Как, без сомнения, отметил читатель, по Швейцеру, этический прогресс начинается с личности, и это непосредственно вытекает из его индивидуалистических и идеалистических предпосылок. Марксизм рассматривает этику в определенных исторических условиях, в связи с интересами классовой борьбы и борьбы за построение коммунизма. Ленин прямо писал, что «в основе коммунистической нравственности лежит борьба за укрепление и завершение коммунизма»10. В результате социальных преобразований, по мысли Ленина, постепенно произойдет и нравственное совершенствование: «Люди постепенно привыкнут к соблюдению элементарных, веками известных, тысячелетиями повторявшихся во всех прописях, правил общежития...» («Государство и революция»)11. И если на разных этапах развития классового общества происходила дифференциация морали, то в дальнейшем, по мере создания бесклассового общества, произойдет интеграция морали. Энгельс писал об этом так: «Мораль, стоящая выше классовых противоречий и всяких воспоминаний о них, действительно человеческая мораль, станет возможной лишь на такой ступени развития общества, когда не только будет уничтожена противоположность классов, но изгладится и след ее в практической жизни»12. Конечно, это не значит, что основоположники марксизма считали сейчас неприемлемыми эти «веками известные» правила общежития, не признавали законов нравственности и справедливости. Напротив, они говорили, что именно в массах революционных рабочих эти законы получат наиболее полный расцвет. И Маркс больше столетия тому назад призывал английских рабочих «добиваться того, чтобы простые законы нравственности и справедливости, которыми должны руководствоваться в своих взаимоотношениях частные лица, стали высшими законами и в отношениях между народами»13.
...У лагерного доктора прибавлялось работы, а времени на философские сочинения оставалось все меньше. Тянулись месяцы заключения, и все чаще заключенные приходили к доктору с жалобами на болезни. Доктор Швейцер внимательно наблюдал разноликие проявления горя в лагере. Были люди, которые почти физически ощущали свою несвободу. Швейцер видел, как от подъема до отбоя кружили они по монастырскому двору, глядя за стены на сверкающую цепь Пиренеев. У них не осталось внутренней энергии, чтобы заняться хоть чем-нибудь. Если шел дождь, они безучастно и вяло толпились в коридорах. Большинство из них страдало от истощения, потому что однообразная (хотя и не такая уж плохая) лагерная пища им наскучила и они совсем потеряли аппетит. Многие страдали от холода, потому что здания нельзя было отапливать. Для этих людей, ослабевших душой и телом, всякая болезнь была губительна. Они шли к доктору, и ему нелегко было определить характер их заболеваний, потому что они были к тому же еще и подавлены, жаловались на утрату всего, что имели. У этих людей не было надежды, не было будущего. Что они будут делать, когда откроются ворота лагеря? У них были французские жены и почти французские дети. Их работа была во Франции, а теперь им придется уехать. Буржуазная цивилизация не считалась с человеком, отказывала ему в праве выбирать место для жилья, и медицина была тут бессильна.

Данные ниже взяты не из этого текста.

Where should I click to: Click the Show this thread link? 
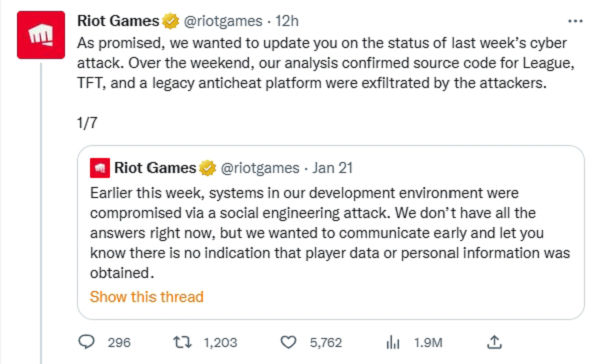[x=147, y=297]
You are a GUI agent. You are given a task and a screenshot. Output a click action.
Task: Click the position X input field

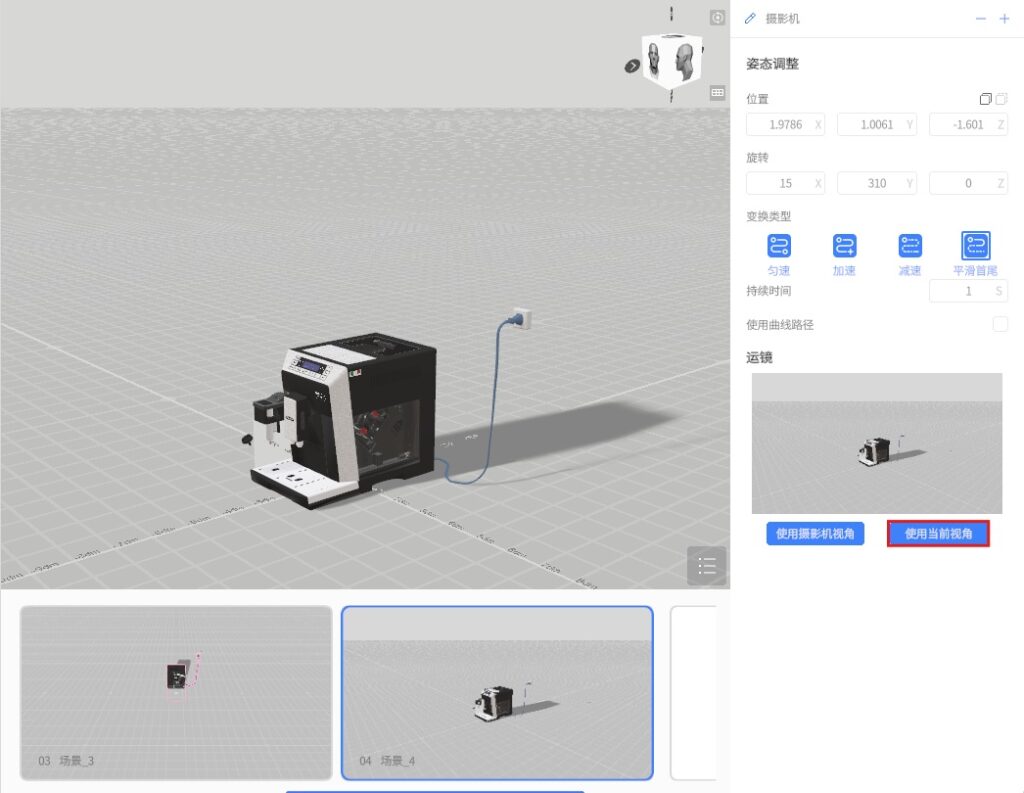tap(778, 125)

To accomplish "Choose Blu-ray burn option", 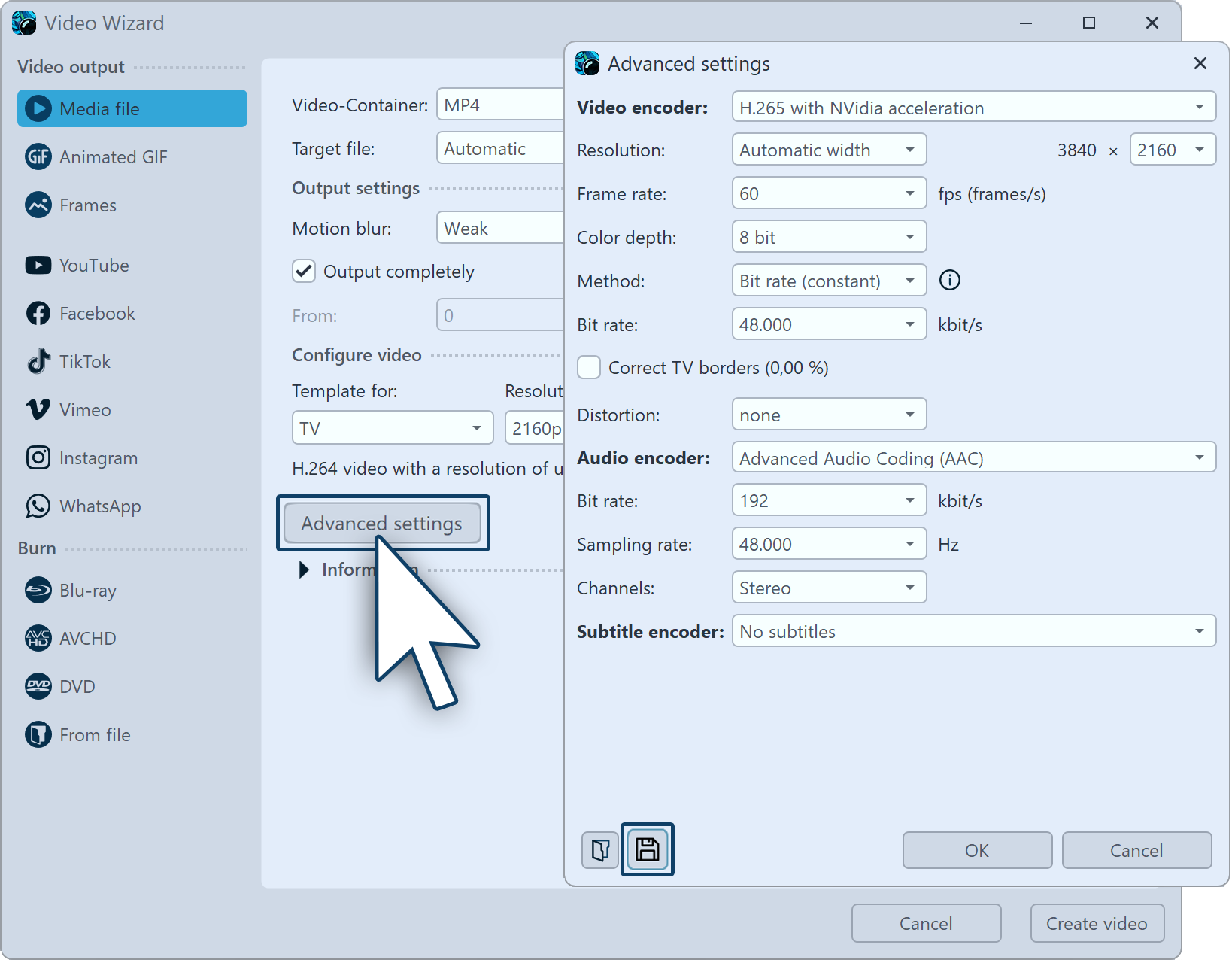I will (87, 591).
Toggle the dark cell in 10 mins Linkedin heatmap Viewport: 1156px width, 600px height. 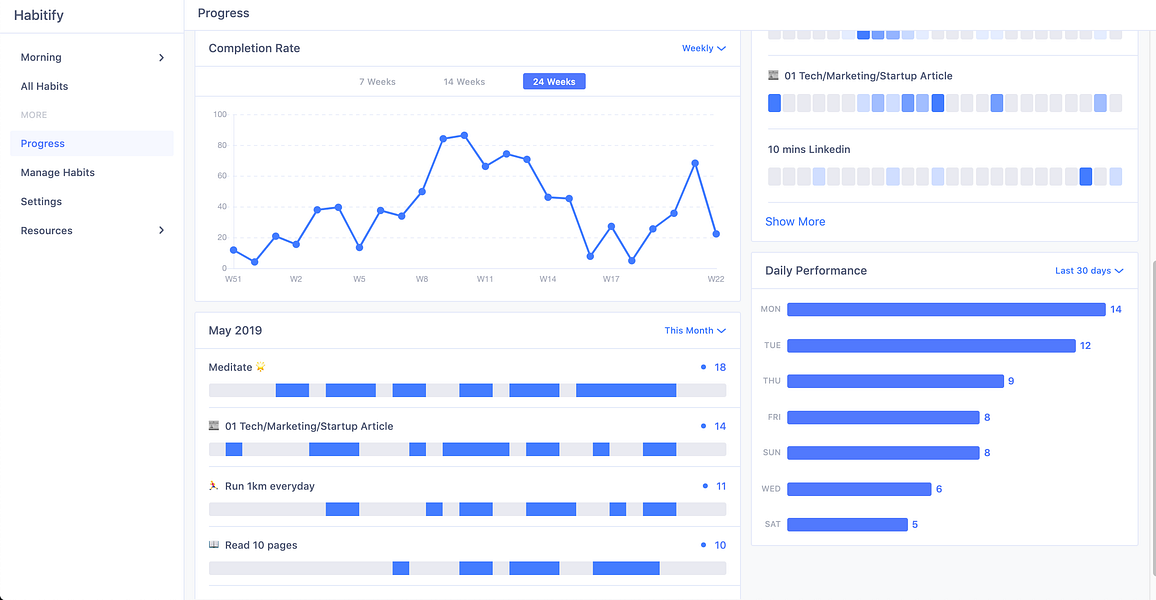coord(1086,176)
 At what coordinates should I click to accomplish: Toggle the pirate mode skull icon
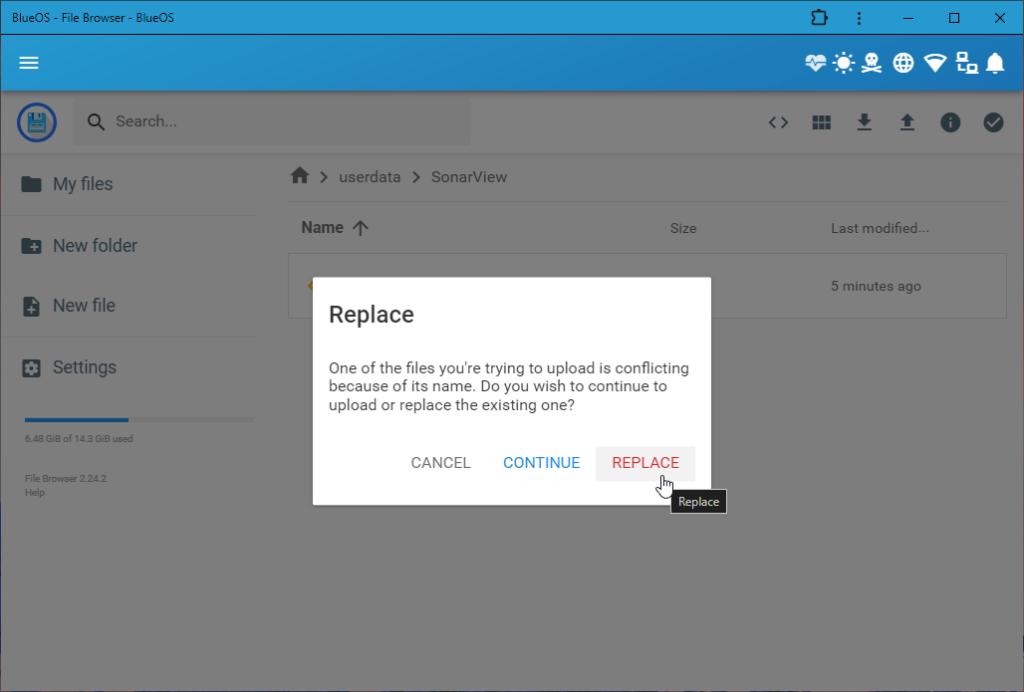coord(871,62)
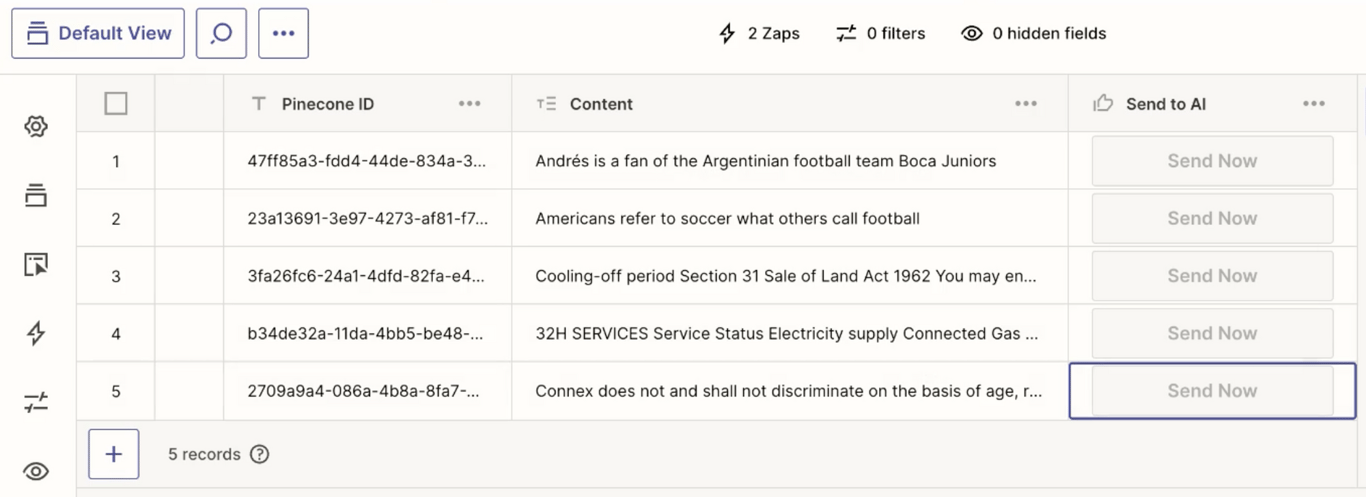Open the Default View menu
Viewport: 1366px width, 497px height.
(x=98, y=33)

Конечно, Гарэсон был еще непохож на Бухенвальд, Треблинку, Освенцим... Но уже здесь человек был лишен свободы, запуган, деморализован. В начале 1918 года было, например, объявлено, что если к такому-то числу немцы не перестанут притеснять мирное население Бельгии, лагерные «знаменитости» (видимо, директора банков, управляющие отелями, артисты, ученые, торговцы) будут отправлены в исправительные лагеря особого режима. При всей трагичности ситуации Швейцер отметил в ней юмористическую деталь — сразу выяснилось, что большинство здешних «управляющих отелями», «банкиров», «крупных купцов» были просто официанты из отелей и продавцы, предполагавшие, что если они объявят себя бывшими знаменитостями, им легче будет перенести лагерный режим. Теперь они жаловались всякому встречному на коварство судьбы.